Season of Sharing helps Marin County artist recover after cancer

Cancer survivor, jazz singer and fitness-dance instructor Christina Quinn finds tranquil surroundings at Leapond in Corte Madera. She received assistance from Season of Sharing. Photo: Liz Hafalia / The Chronicle

Christina Quinn is a dancer. She’s a jazz singer. A fitness teacher. An empath. And after seeing the results of a follow-up mammogram in June, she calls herself a survivor.

“I’m grateful to find out that I’m breast cancer-free,” said Quinn, who also goes by Zeena.

Now, she wants to go back to school to finish up her communications degree. In the spring of next year, she’ll re-release her album, “Going My Way,” a collection of jazz covers that originally dropped just before the coronavirus pandemic shut down live music.

And she wants to keep teaching fitness and dance. Her favorite class, which she described as a “round-trip ticket around the world,” incorporates Afro-Brazilian samba, tango, Bollywood, disco and hula — and that’s just a few of the styles, all in one hour.

It’s been a long road to recovery for the Marin County artist, and with the help of others, including the donors at The Chronicle Season of Sharing Fund, she hasn’t felt entirely alone through it all.

“I’m supposed to be around a long time, I guess,” Quinn said. “This must be God’s way of making sure.”

It all started a year and a half ago, with a request from a doctor at Marin General Hospital in Greenbrae.

“Could you stay a few minutes longer?” they asked Quinn. She hasn’t forgotten the sinking feeling.

“It’s like sitting in the dentist’s office when you know you have to have all your teeth pulled,” she said.

On that day in June 2019, everything was put on hold. The primary surgery to remove the tumor in her breast would be in August, radiation treatment in October and November and, barring chemotherapy, a winter of recovery and prayer.

Quinn lived in Novato and taught dance and fitness at two health clubs, booking classes right up until the week of her surgery.

Three days before, she got a notice from her landlord to terminate the lease at her apartment.
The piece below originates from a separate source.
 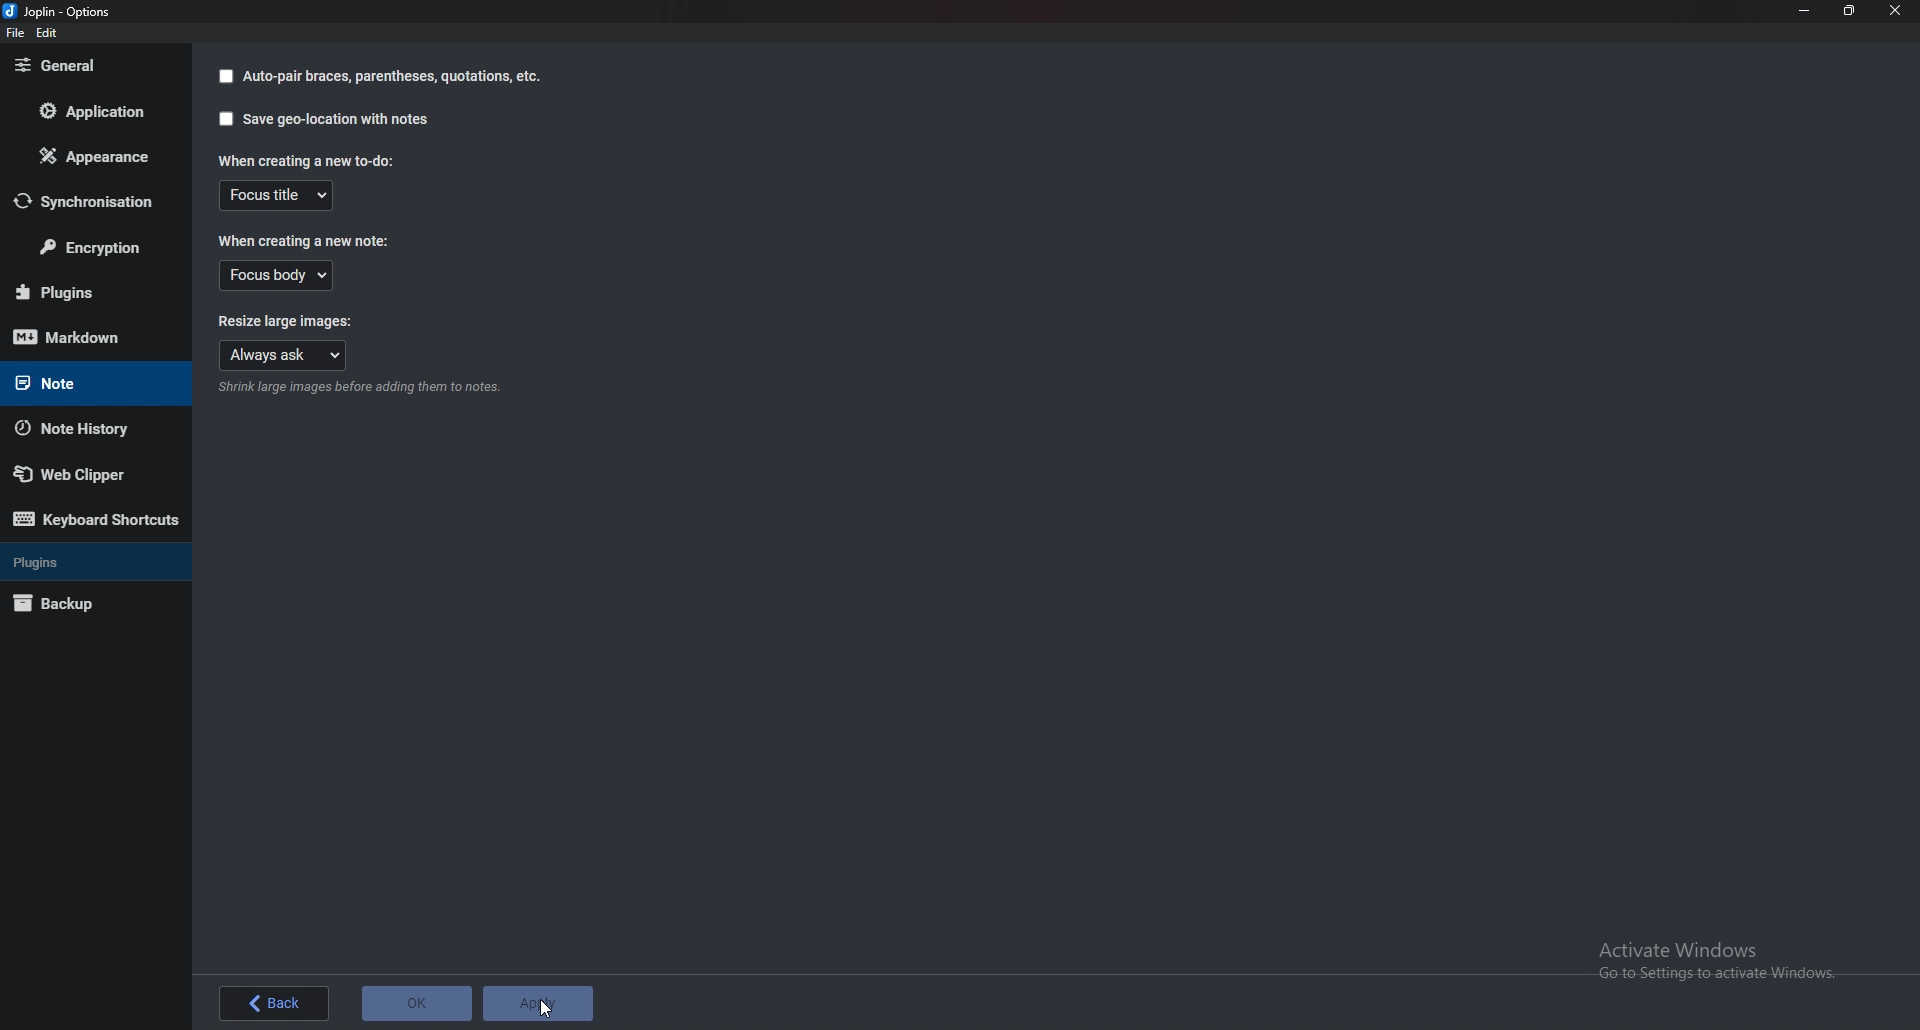 What do you see at coordinates (82, 428) in the screenshot?
I see `Note history` at bounding box center [82, 428].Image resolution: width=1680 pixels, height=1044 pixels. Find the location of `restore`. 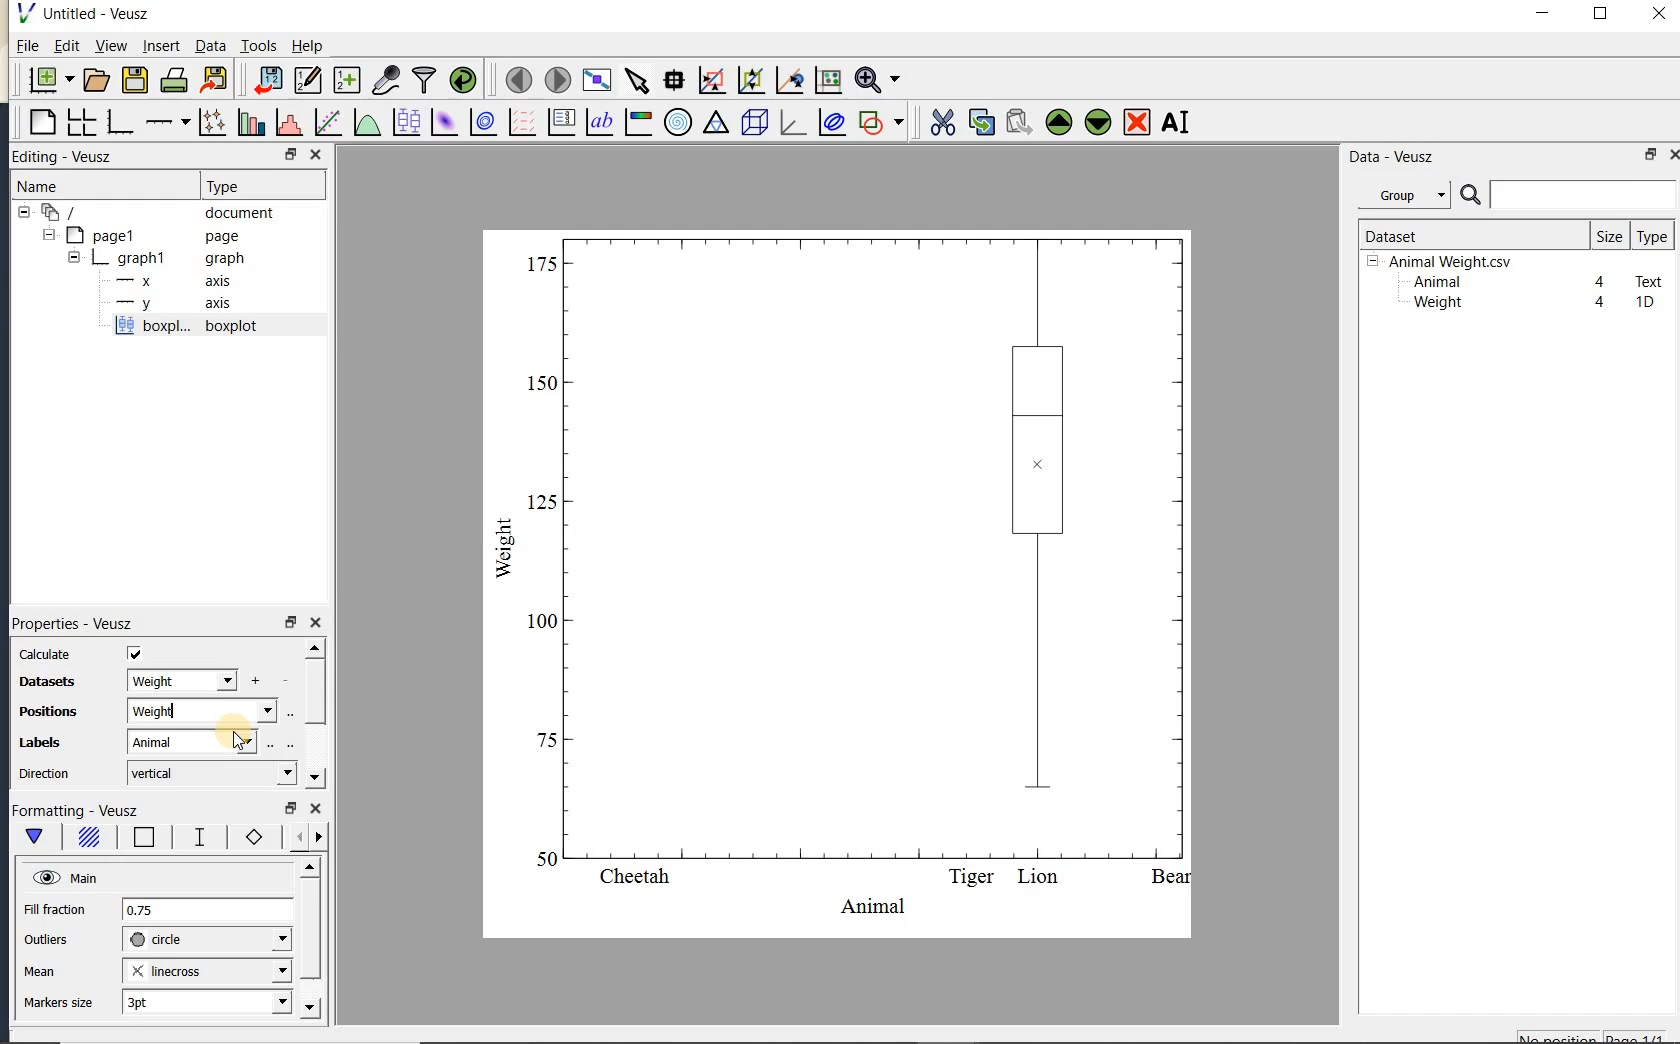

Quinn, who also goes by Zeena, says: “I’m grateful to find out that I’m breast cancer-free.” Photo: Liz Hafalia  / The Chronicle

The radiation treatment meant she no longer had the energy to teach fitness, and days were spent petitioning to delay the eviction, researching colleges to jump-start a more stable career and vying for public resources to make rent.

“It was overwhelming,” Quinn said. “Somehow managing my bills with no income. … It’s been a crazy balance of life. Every month, at the middle of the month, I had to start finding ways to get things.”
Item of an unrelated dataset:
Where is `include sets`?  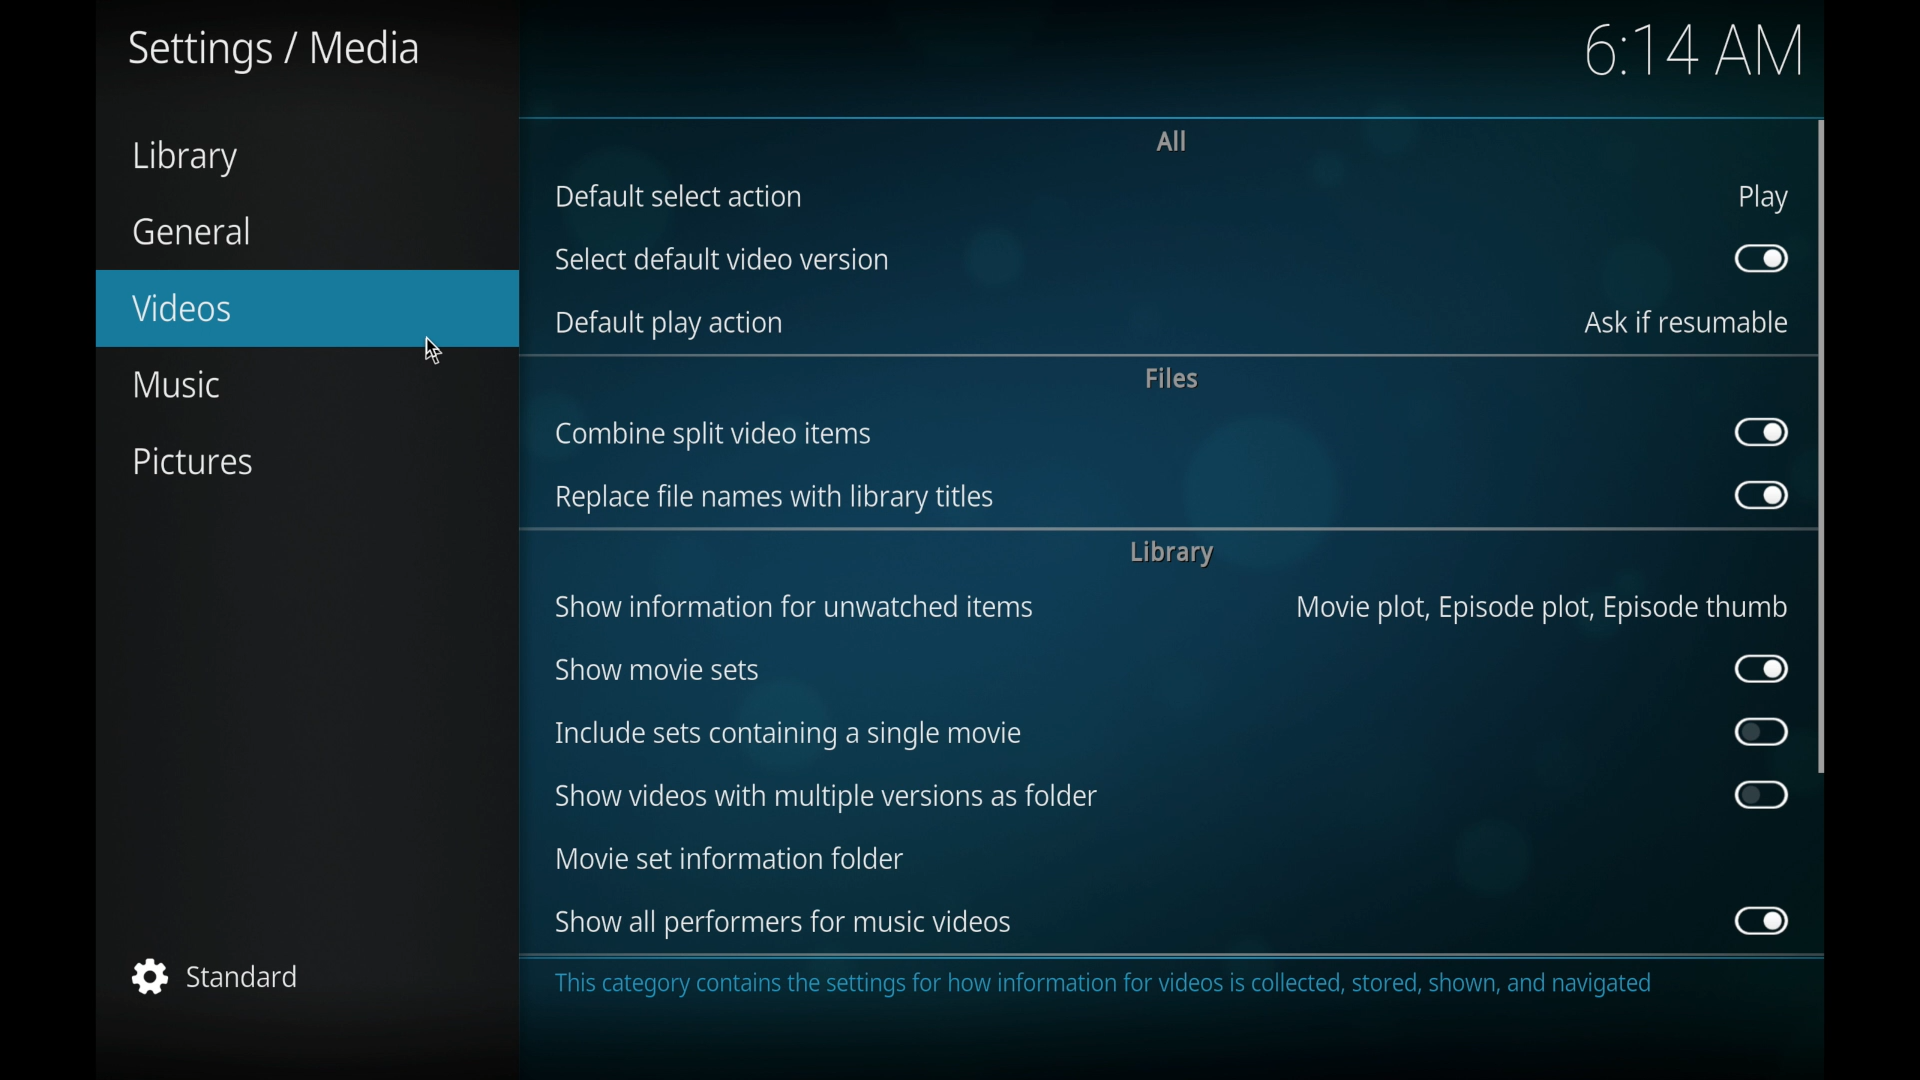
include sets is located at coordinates (784, 735).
The surgery and radiology were successful, and nearly nine months after her diagnosis, Quinn secured a new apartment in San Anselmo. It was March, and she was finally getting back to work again, but statewide shelter-in-place orders shuttered all health clubs.
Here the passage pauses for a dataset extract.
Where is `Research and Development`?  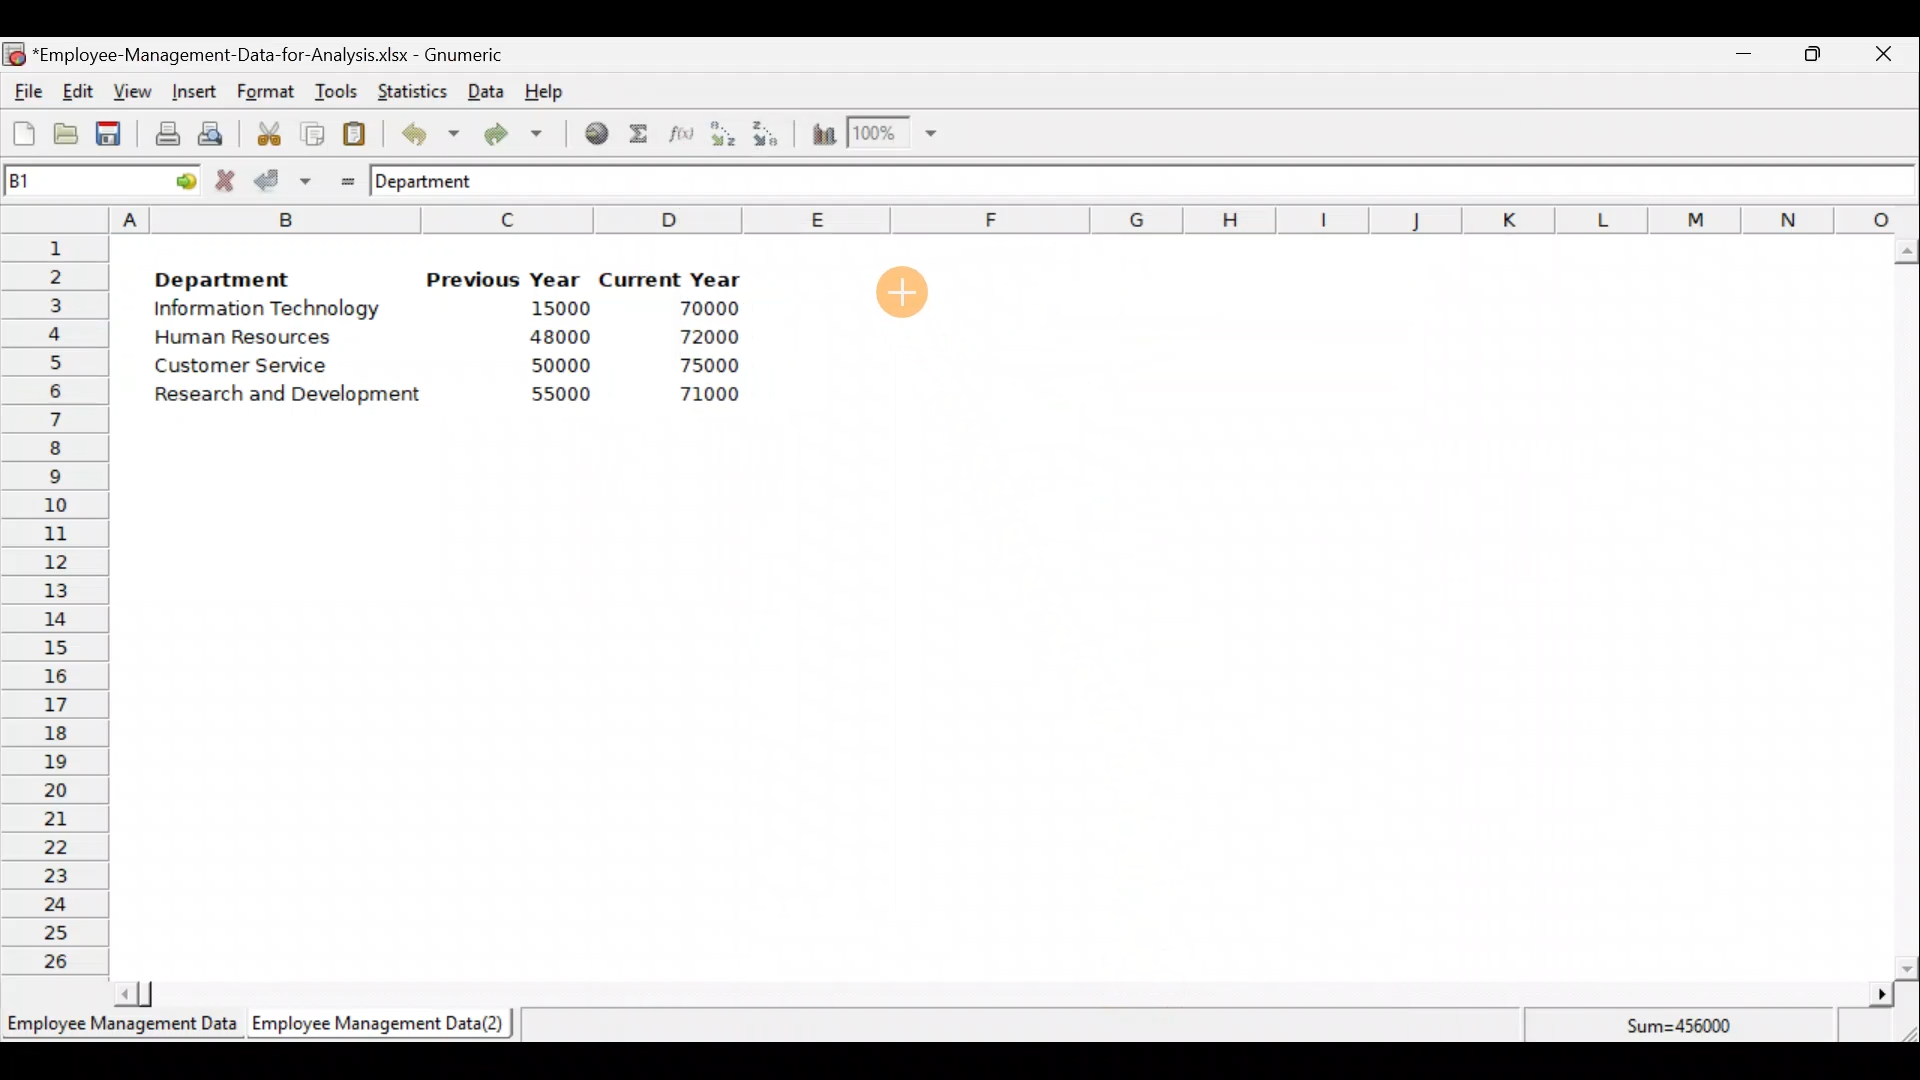
Research and Development is located at coordinates (295, 397).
April rent was due in a few weeks.

Quinn met with Sara Hunt, a social worker at the Ritter Center in San Rafael, a nonprofit care provider and mediator helping people find housing in Marin County. Hunt connected Quinn to Season of Sharing, which works to prevent homelessness and hunger in the Bay Area. All donations go directly to help people in need, with administrative costs covered by The Chronicle and the Evelyn and Walter Haas Jr. Fund.

Through the fund, Quinn got the relief that she’d been searching for. The organization paid for her April rent. For a moment, she’d be OK. She had a roof over her head. She could breathe again.

“I knew I could just go home and hide,” Quinn said. “I could cry … I didn’t have to be to work. I didn’t have to do anything.”

Unfortunately, Quinn’s is an all-too-common story, Hunt said. Living in Marin County is prohibitively expensive, and many of her clients, particularly seniors with dwindling social networks, find themselves with nowhere to turn. Navigating a vast landscape of care providers can also feel like working a full-time job, she said.

“I remember talking to (Quinn) about how she feels like there’s so many things she needs, and she didn’t know where to start,” Hunt said. “She’s done a really good job of advocating for herself, and being able to find what she needs.”

During the pandemic, the fund has been particularly valuable for clients who don’t meet federal requirements for help, Hunt said.

“A lot of the other services are very straightforward — financially someone qualifies or they don’t,” Hunt said, adding that Season of Sharing provides more opportunities for people in need. “What I’ve learned from years of doing financial assistance is that almost anybody can get into a predicament where they owe more than they have.”

Now, Quinn is looking forward. She’ll start teaching an early-morning barre-fusion class with a friend, which she enjoys because it requires intensive focus.

“I enjoy waking up to it,” Quinn said. She can “feel myself again and be back in my body.”

But it’s the music that got her through cancer. Reception has been positive for “Going My Way” — it got a recommendation from the national music blog “All About Jazz” and is featured on the playlist library for jazz radio station KCSM-FM.

Awaiting the day that music venues reopen, she rehearses every week to keep her voice up.

“It’s saving my soul to sing or play out loud,” she said.